Monitoring and observability
Production MCP deployments need observability. The previous section covered security logging. Here we add performance metrics, distributed tracing, and alerting.
Metrics that matter
Track these for every MCP server:
| Metric | What it tells you | Target |
|---|---|---|
| Tool success rate | Calls completing without error | Over 99% for critical tools |
| Tool latency (p50/p95/p99) | Response time distribution | Set SLOs per tool importance |
| Error rate | Failed requests | Under 0.1% overall |
| Discovery success rate | Tools properly discovered | Over 99.9% |
| Session duration | How long clients stay connected | Track your baseline |
OpenTelemetry integration
OpenTelemetry is the standard for MCP observability. The specification includes semantic conventions for MCP:
from opentelemetry import trace
from opentelemetry.trace import SpanKind
tracer = trace.get_tracer("mcp-server")
@mcp.tool
async def get_customer(customer_id: str) -> dict:
with tracer.start_as_current_span(
"tools/call",
kind=SpanKind.SERVER,
attributes={
"mcp.method.name": "tools/call",
"gen_ai.tool.name": "get_customer",
"mcp.session.id": get_session_id(),
}
) as span:
try:
result = await database.get_customer(customer_id)
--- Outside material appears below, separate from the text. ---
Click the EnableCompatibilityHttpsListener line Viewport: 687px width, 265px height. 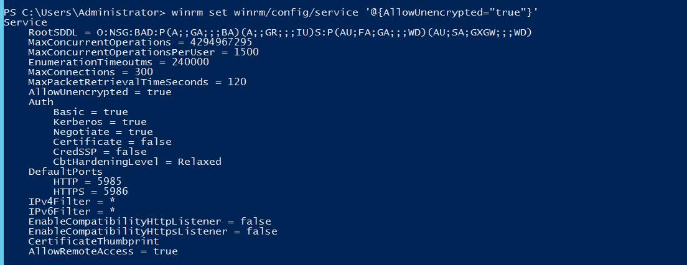153,231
span.set_attribute("result.size", len(str(result)))
return result
except Exception as e:
span.record_exception(e)
span.set_status(trace.StatusCode.ERROR)
raiseKey span attributes per the OpenTelemetry semantic conventions: mcp.method.name (the request method), gen_ai.tool.name (target tool), mcp.session.id (session identifier), and mcp.protocol.version (MCP version).
Distributed tracing
MCP interactions span multiple services. Trace context propagation connects the full request path.
# Extract trace context from MCP request
from opentelemetry.propagate import extract
def handle_tool_call(request):
# Extract trace context from request metadata
context = extract(request.params.get("_meta", {}))
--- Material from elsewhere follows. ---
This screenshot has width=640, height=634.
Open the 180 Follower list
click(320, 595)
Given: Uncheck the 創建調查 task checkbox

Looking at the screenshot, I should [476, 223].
with tracer.start_as_current_span(
"tool_execution",
context=context,
kind=SpanKind.SERVER
):
# Execute tool with trace context propagated
return execute_tool(request)W3C Trace Context headers (traceparent, tracestate) propagate through the _meta property in MCP messages.
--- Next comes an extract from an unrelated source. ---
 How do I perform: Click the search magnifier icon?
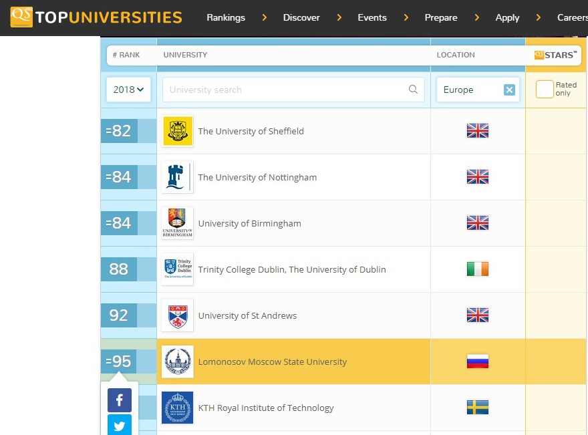[413, 90]

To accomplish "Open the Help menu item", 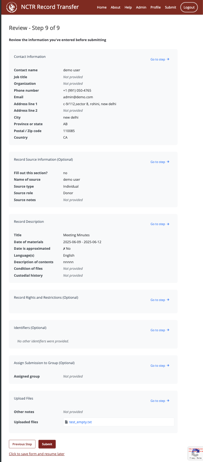I will tap(128, 7).
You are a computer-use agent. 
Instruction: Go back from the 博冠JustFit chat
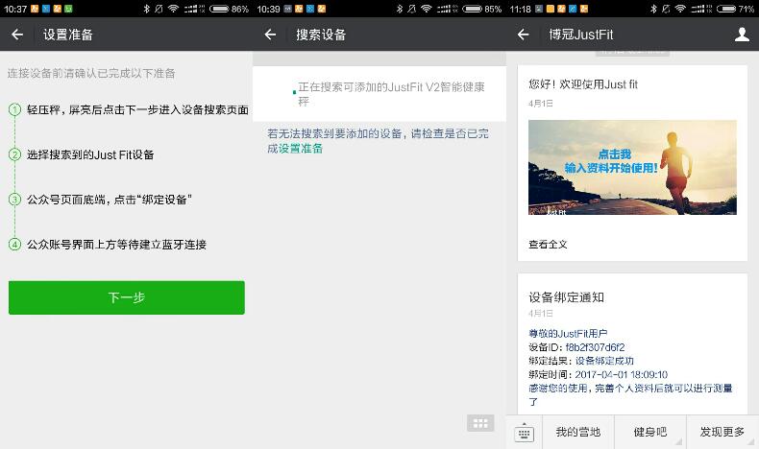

This gives you end-to-end visibility from client through gateway to server.
Alerting thresholds
Configure alerts based on your Service Level Objectives:
| Alert | Trigger | Action |
|---|---|---|
| High error rate | Over 0.5% errors for 5 minutes | Page on-call |
| Latency degradation | p99 over 3x p50 for 15 minutes | Investigate |
| Discovery failures | Under 99.9% success | Critical alert |
| Task success regression | Under 95% on golden paths | Business impact |
# Prometheus alerting rule
groups:
- name: mcp-alerts
rules:
- alert: MCPHighErrorRate
expr: |
sum(rate(mcp_tool_errors_total[5m])) /
sum(rate(mcp_tool_requests_total[5m])) > 0.005
for: 5m
labels:
severity: page
annotations:
summary: "MCP error rate exceeds 0.5%"Dashboards
A production MCP dashboard should show:
- Overview panel with total requests, error rate, average latency
- Per-tool breakdown with success rate and latency by tool
- Gateway health: authentication success, routing latency
- Resource utilization: CPU, memory, connection pools
- Session metrics: active sessions, session duration distribution
Grafana, Datadog, and similar platforms have MCP-specific dashboard templates. Start with those and customize for your environment.
Enterprise deployment checklist
Before going to production:
- Kubernetes manifests with resource limits and health probes
- MCP gateway configured with authentication and authorization
- Tool registry with dynamic discovery
- Network policies isolating MCP namespaces
- OpenTelemetry instrumentation for tracing and metrics
- Alerting rules for SLO violations
- Runbooks for common incident scenarios
- Credential rotation procedures tested
- Load testing completed with realistic traffic patterns
- DR/failover procedures documented and tested
Production MCP infrastructure requires the same operational rigor as any other service your business depends on. The patterns here are a starting point. Adapt them to fit your organization's existing platform and operational practices.